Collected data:
::::
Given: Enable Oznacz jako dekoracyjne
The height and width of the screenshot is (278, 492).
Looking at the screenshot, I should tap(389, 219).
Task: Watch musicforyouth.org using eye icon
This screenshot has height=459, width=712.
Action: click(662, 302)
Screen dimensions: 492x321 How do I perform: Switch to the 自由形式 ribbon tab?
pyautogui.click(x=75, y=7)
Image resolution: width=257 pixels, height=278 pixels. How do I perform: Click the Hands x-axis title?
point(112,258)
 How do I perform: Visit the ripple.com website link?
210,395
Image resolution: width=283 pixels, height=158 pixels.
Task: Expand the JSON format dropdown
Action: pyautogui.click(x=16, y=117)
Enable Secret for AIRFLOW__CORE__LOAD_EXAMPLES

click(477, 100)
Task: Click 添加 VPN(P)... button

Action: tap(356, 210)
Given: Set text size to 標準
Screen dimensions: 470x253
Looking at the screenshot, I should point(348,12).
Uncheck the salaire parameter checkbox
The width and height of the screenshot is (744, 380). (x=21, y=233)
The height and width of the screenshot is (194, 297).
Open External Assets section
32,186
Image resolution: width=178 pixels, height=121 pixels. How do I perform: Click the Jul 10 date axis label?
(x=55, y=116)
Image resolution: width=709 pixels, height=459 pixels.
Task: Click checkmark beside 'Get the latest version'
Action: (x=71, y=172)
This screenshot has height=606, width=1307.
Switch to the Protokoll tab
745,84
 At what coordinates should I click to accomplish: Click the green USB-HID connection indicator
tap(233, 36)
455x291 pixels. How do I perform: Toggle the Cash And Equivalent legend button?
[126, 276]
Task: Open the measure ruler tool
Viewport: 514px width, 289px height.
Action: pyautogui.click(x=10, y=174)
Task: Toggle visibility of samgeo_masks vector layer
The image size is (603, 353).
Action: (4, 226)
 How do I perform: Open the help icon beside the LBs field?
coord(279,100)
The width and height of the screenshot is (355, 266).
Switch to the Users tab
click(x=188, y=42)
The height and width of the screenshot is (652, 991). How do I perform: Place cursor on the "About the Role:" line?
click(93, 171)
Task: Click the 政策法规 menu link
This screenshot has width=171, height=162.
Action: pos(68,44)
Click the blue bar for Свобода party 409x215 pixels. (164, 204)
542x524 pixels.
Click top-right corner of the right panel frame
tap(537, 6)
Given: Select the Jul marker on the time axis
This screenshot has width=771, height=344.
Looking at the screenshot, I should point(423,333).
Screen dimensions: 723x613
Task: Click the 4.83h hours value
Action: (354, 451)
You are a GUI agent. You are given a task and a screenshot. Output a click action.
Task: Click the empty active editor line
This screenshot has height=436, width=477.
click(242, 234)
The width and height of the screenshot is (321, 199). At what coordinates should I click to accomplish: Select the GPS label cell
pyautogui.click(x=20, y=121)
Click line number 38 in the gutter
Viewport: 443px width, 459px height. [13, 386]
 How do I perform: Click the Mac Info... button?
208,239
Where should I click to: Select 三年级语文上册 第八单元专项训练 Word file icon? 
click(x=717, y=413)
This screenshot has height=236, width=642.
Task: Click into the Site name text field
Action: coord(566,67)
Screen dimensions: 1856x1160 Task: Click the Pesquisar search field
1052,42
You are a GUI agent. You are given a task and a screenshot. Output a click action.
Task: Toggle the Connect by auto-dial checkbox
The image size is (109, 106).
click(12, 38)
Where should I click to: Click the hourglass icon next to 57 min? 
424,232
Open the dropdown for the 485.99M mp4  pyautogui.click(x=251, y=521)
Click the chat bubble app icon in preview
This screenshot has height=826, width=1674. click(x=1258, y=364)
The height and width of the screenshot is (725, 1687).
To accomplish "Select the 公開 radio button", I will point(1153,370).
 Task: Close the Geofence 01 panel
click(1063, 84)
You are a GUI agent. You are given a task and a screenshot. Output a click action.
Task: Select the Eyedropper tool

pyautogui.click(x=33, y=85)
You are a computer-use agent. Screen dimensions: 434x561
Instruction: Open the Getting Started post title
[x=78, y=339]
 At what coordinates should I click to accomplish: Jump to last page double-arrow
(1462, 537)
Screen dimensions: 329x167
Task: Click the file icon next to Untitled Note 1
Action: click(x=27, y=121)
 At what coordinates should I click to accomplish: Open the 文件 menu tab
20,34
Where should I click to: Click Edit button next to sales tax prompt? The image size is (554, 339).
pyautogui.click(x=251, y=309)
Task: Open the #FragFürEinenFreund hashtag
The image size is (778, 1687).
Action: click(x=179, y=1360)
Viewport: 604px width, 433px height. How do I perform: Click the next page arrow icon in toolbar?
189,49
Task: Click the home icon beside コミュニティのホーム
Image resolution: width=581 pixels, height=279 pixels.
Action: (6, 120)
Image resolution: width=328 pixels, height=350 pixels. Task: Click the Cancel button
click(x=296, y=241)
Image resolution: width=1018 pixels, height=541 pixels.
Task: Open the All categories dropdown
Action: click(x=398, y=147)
::::
__WHAT IS EXPECTED__.
The data above should be returned exactly as written.

__SOLUTION TO THE EXERCISE__.
Given: Enable Oznacz jako dekoracyjne
The height and width of the screenshot is (278, 492).
Looking at the screenshot, I should tap(389, 219).
Task: Watch musicforyouth.org using eye icon
This screenshot has height=459, width=712.
Action: click(662, 302)
Screen dimensions: 492x321 How do I perform: Switch to the 自由形式 ribbon tab?
pyautogui.click(x=75, y=7)
Image resolution: width=257 pixels, height=278 pixels. How do I perform: Click the Hands x-axis title?
point(112,258)
 How do I perform: Visit the ripple.com website link?
210,395
Image resolution: width=283 pixels, height=158 pixels.
Task: Expand the JSON format dropdown
Action: pyautogui.click(x=16, y=117)
Enable Secret for AIRFLOW__CORE__LOAD_EXAMPLES

click(477, 100)
Task: Click 添加 VPN(P)... button

Action: tap(356, 210)
Given: Set text size to 標準
Screen dimensions: 470x253
Looking at the screenshot, I should point(348,12).
Uncheck the salaire parameter checkbox
The width and height of the screenshot is (744, 380). (x=21, y=233)
The height and width of the screenshot is (194, 297).
Open External Assets section
32,186
Image resolution: width=178 pixels, height=121 pixels. How do I perform: Click the Jul 10 date axis label?
(x=55, y=116)
Image resolution: width=709 pixels, height=459 pixels.
Task: Click checkmark beside 'Get the latest version'
Action: (x=71, y=172)
This screenshot has height=606, width=1307.
Switch to the Protokoll tab
745,84
 At what coordinates should I click to accomplish: Click the green USB-HID connection indicator
tap(233, 36)
455x291 pixels. How do I perform: Toggle the Cash And Equivalent legend button?
[126, 276]
Task: Open the measure ruler tool
Viewport: 514px width, 289px height.
Action: pyautogui.click(x=10, y=174)
Task: Toggle visibility of samgeo_masks vector layer
The image size is (603, 353).
Action: (4, 226)
 How do I perform: Open the help icon beside the LBs field?
coord(279,100)
The width and height of the screenshot is (355, 266).
Switch to the Users tab
click(x=188, y=42)
The height and width of the screenshot is (652, 991). How do I perform: Place cursor on the "About the Role:" line?
click(93, 171)
Task: Click the 政策法规 menu link
This screenshot has width=171, height=162.
Action: pos(68,44)
Click the blue bar for Свобода party 409x215 pixels. (164, 204)
542x524 pixels.
Click top-right corner of the right panel frame
tap(537, 6)
Given: Select the Jul marker on the time axis
This screenshot has width=771, height=344.
Looking at the screenshot, I should point(423,333).
Screen dimensions: 723x613
Task: Click the 4.83h hours value
Action: (354, 451)
You are a GUI agent. You are given a task and a screenshot. Output a click action.
Task: Click the empty active editor line
This screenshot has height=436, width=477.
click(242, 234)
The width and height of the screenshot is (321, 199). At what coordinates should I click to accomplish: Select the GPS label cell
pyautogui.click(x=20, y=121)
Click line number 38 in the gutter
Viewport: 443px width, 459px height. [13, 386]
 How do I perform: Click the Mac Info... button?
208,239
Where should I click to: Select 三年级语文上册 第八单元专项训练 Word file icon? 
click(x=717, y=413)
This screenshot has height=236, width=642.
Task: Click into the Site name text field
Action: coord(566,67)
Screen dimensions: 1856x1160 Task: Click the Pesquisar search field
1052,42
You are a GUI agent. You are given a task and a screenshot. Output a click action.
Task: Toggle the Connect by auto-dial checkbox
The image size is (109, 106).
click(12, 38)
Where should I click to: Click the hourglass icon next to 57 min? 
424,232
Open the dropdown for the 485.99M mp4  pyautogui.click(x=251, y=521)
Click the chat bubble app icon in preview
This screenshot has height=826, width=1674. click(x=1258, y=364)
The height and width of the screenshot is (725, 1687).
To accomplish "Select the 公開 radio button", I will point(1153,370).
 Task: Close the Geofence 01 panel
click(1063, 84)
You are a GUI agent. You are given a task and a screenshot. Output a click action.
Task: Select the Eyedropper tool

pyautogui.click(x=33, y=85)
You are a computer-use agent. Screen dimensions: 434x561
Instruction: Open the Getting Started post title
[x=78, y=339]
 At what coordinates should I click to accomplish: Jump to last page double-arrow
(1462, 537)
Screen dimensions: 329x167
Task: Click the file icon next to Untitled Note 1
Action: click(x=27, y=121)
 At what coordinates should I click to accomplish: Open the 文件 menu tab
20,34
Where should I click to: Click Edit button next to sales tax prompt? The image size is (554, 339).
pyautogui.click(x=251, y=309)
Task: Open the #FragFürEinenFreund hashtag
The image size is (778, 1687).
Action: click(x=179, y=1360)
Viewport: 604px width, 433px height. How do I perform: Click the next page arrow icon in toolbar?
189,49
Task: Click the home icon beside コミュニティのホーム
Image resolution: width=581 pixels, height=279 pixels.
Action: (6, 120)
Image resolution: width=328 pixels, height=350 pixels. Task: Click the Cancel button
click(x=296, y=241)
Image resolution: width=1018 pixels, height=541 pixels.
Task: Open the All categories dropdown
Action: click(x=398, y=147)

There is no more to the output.